We follow Agnes (Eva Victor), an English professor at a quiet university in rural New England. On the surface, she seems content, settled into her job and going through the motions of daily life. But her best friend, Lydie (Naomie Ackie), sees through the facade and knows that Agnes is still carrying the weight of something awful that happened to her. The story unfolds out of order, tracing Agnes’s journey as she slowly works through her trauma over the span of three years. Sometimes moving forward, sometimes slipping back, but always trying to make sense of it in her own way.
What makes Sorry, Baby stand out in a genre often defined by emotional extremes is just how restrained it is. Rather than centering the narrative on the traumatic event itself, in this case, sexual assault, or the expected, often chaotic aftermath involving hospitals, HR meetings, or legal proceedings, the film pulls back. It chooses instead to explore the quiet, complicated space of what it actually feels like to live with trauma.

Eva Victor doesn’t force the emotions or dramatics. She lets them simmer beneath the surface, allowing space for a more natural, lived-in portrayal. Agnes, the main character, might be smiling or tossing off a deadpan joke in the same way someone like Fleabag would, but it’s clear she’s carrying something much heavier. You catch it in the smallest moments, the flickers of sadness, the cracks in her confidence, the way she seems just slightly removed from the person she used to be. She’s not shattered, but she’s undeniably changed. Sorry, Baby doesn’t depict a character confronting her trauma in some explosive, cathartic way. Instead, we see someone inching her way through it, awkwardly, imperfectly, but honestly. It’s that emotional understatement that gives the film its power.

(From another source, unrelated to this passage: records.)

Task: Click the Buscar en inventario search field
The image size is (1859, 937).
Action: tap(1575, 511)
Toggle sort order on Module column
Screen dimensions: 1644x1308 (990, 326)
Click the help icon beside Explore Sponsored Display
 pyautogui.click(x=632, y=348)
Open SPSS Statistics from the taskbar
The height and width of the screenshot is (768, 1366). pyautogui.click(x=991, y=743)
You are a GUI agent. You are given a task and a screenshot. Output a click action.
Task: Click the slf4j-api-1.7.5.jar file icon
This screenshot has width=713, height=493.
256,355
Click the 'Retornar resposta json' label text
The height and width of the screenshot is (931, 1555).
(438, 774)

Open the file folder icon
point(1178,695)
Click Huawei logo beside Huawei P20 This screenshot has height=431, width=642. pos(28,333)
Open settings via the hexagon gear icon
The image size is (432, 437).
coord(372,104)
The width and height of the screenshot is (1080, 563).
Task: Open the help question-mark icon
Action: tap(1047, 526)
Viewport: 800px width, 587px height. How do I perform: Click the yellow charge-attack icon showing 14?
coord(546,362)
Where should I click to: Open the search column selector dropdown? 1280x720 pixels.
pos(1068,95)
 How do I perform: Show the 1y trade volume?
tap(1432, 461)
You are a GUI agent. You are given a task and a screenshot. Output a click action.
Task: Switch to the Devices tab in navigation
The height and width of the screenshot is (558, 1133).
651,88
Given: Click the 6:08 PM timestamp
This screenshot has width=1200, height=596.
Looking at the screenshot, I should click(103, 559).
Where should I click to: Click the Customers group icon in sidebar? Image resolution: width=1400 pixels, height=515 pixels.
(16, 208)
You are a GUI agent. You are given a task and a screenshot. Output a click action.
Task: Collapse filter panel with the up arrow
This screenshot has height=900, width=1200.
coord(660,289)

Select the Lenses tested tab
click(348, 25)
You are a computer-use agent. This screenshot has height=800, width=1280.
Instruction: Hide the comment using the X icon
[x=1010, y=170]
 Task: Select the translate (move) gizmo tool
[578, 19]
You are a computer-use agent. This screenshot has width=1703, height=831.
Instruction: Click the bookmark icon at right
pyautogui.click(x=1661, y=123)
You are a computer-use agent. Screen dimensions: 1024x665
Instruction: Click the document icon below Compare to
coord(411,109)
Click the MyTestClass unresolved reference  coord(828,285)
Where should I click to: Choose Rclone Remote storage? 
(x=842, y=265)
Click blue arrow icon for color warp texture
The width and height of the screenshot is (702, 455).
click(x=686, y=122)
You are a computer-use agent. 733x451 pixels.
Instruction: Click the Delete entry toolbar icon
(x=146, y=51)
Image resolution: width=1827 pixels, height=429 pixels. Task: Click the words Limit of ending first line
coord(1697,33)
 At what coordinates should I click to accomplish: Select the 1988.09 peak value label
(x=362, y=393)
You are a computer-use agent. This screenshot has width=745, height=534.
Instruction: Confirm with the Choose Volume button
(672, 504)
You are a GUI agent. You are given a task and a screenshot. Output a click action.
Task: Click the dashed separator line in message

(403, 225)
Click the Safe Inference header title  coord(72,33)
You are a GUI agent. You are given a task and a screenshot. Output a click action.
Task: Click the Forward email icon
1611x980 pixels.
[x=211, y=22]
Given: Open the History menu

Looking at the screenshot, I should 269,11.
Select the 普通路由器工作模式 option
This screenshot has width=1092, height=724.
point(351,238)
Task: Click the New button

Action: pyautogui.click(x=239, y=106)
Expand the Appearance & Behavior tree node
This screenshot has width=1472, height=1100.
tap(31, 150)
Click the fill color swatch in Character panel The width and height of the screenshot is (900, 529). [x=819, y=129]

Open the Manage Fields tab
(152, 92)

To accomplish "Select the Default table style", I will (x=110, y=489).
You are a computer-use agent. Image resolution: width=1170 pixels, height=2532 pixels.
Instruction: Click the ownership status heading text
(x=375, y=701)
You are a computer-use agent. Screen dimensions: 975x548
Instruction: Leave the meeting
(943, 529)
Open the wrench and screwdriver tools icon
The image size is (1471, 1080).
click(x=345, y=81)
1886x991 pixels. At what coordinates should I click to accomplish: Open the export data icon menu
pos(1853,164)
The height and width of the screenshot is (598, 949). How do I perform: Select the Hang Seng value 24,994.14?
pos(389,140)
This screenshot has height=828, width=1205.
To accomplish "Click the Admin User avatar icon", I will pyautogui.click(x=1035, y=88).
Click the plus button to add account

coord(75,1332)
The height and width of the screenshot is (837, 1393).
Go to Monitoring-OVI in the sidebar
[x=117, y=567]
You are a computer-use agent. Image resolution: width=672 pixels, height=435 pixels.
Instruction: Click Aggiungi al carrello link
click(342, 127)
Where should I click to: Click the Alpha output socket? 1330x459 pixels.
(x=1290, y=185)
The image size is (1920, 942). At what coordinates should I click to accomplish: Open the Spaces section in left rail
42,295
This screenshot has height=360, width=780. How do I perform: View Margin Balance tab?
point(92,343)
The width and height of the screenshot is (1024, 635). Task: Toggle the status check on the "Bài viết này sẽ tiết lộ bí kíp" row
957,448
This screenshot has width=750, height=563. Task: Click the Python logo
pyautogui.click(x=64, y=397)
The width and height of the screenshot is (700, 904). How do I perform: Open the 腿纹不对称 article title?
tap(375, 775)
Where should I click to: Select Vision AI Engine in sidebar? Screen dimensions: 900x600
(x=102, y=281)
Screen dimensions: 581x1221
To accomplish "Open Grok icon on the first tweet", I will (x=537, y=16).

Agnes does have a few emotional outbursts, as you’d expect, but they’re never played up as big, dramatic set pieces. They’re just as restrained as the rest of the film, and one moment in particular really captures this beautifully. After she has a panic attack, Pete (played by John Carroll Lynch) gently calms her down and reminds her that sometimes the trauma is on your mind and sometimes it’s not, but either way, life keeps moving, and you have to figure out how to keep moving with it. It’s a simple moment, quietly delivered, but it hits hard. It’s probably one of the most honest portrayals of how someone actually processes trauma. It’s messy, inconsistent, and ongoing.
Eva Victor’s vision is strong with her writing and directorial feature debut. She crafts a quiet, almost soothing atmosphere set against the backdrop of a New England winter, wrapping the film in a calm that contrasts with the weight of what’s beneath the surface. What’s most impressive is how she strikes a delicate balance between dry, well-placed humor and the quiet horror of what Agnes has been through. It’s a beautifully simple, grounded approach. One that feels like a breath of fresh air in a genre that often leans into the overwrought. A perfect indie darling.